- _Required work_:
Please reproduce the entries below verbatim, starting with the line that contains "Where should I click to: Add" and continuing through the end of the entries, both ends included.

──────

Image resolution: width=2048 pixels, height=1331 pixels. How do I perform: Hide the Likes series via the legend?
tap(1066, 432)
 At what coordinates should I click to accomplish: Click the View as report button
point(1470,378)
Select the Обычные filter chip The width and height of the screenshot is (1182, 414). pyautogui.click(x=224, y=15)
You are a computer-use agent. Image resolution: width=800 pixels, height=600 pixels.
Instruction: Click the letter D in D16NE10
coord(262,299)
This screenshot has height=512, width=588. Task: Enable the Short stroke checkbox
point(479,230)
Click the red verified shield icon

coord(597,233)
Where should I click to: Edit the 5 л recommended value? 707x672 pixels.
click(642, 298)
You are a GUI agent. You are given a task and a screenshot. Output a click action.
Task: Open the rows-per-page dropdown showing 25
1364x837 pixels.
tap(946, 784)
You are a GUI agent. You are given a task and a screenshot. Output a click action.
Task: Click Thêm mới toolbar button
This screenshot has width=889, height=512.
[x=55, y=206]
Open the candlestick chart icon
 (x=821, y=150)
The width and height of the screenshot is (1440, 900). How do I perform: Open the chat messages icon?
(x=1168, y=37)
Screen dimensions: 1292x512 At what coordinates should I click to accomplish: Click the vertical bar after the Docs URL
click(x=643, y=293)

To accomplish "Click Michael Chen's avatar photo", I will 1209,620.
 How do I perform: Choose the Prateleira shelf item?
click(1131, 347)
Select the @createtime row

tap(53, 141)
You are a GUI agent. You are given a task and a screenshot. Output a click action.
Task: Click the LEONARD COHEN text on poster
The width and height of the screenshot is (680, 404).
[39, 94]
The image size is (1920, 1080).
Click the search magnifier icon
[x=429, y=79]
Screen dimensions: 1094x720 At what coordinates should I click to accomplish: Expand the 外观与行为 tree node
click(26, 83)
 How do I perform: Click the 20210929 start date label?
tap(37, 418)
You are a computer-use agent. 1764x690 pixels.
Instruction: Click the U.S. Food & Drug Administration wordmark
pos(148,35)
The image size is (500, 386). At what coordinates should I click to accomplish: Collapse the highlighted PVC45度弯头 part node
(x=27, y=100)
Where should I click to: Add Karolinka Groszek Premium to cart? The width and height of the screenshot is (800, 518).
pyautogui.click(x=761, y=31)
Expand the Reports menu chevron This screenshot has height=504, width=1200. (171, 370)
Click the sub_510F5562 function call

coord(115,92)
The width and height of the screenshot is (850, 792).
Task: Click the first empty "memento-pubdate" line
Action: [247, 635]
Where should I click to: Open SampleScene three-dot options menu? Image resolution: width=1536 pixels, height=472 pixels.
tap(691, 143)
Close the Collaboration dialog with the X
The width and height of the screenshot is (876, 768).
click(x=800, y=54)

──────

- _Written response_:
Where should I click to: Add Karolinka Groszek Premium to cart? The width and height of the screenshot is (800, 518).
pyautogui.click(x=761, y=31)
Expand the Reports menu chevron This screenshot has height=504, width=1200. (171, 370)
Click the sub_510F5562 function call

coord(115,92)
The width and height of the screenshot is (850, 792).
Task: Click the first empty "memento-pubdate" line
Action: [247, 635]
Where should I click to: Open SampleScene three-dot options menu? Image resolution: width=1536 pixels, height=472 pixels.
tap(691, 143)
Close the Collaboration dialog with the X
The width and height of the screenshot is (876, 768).
click(x=800, y=54)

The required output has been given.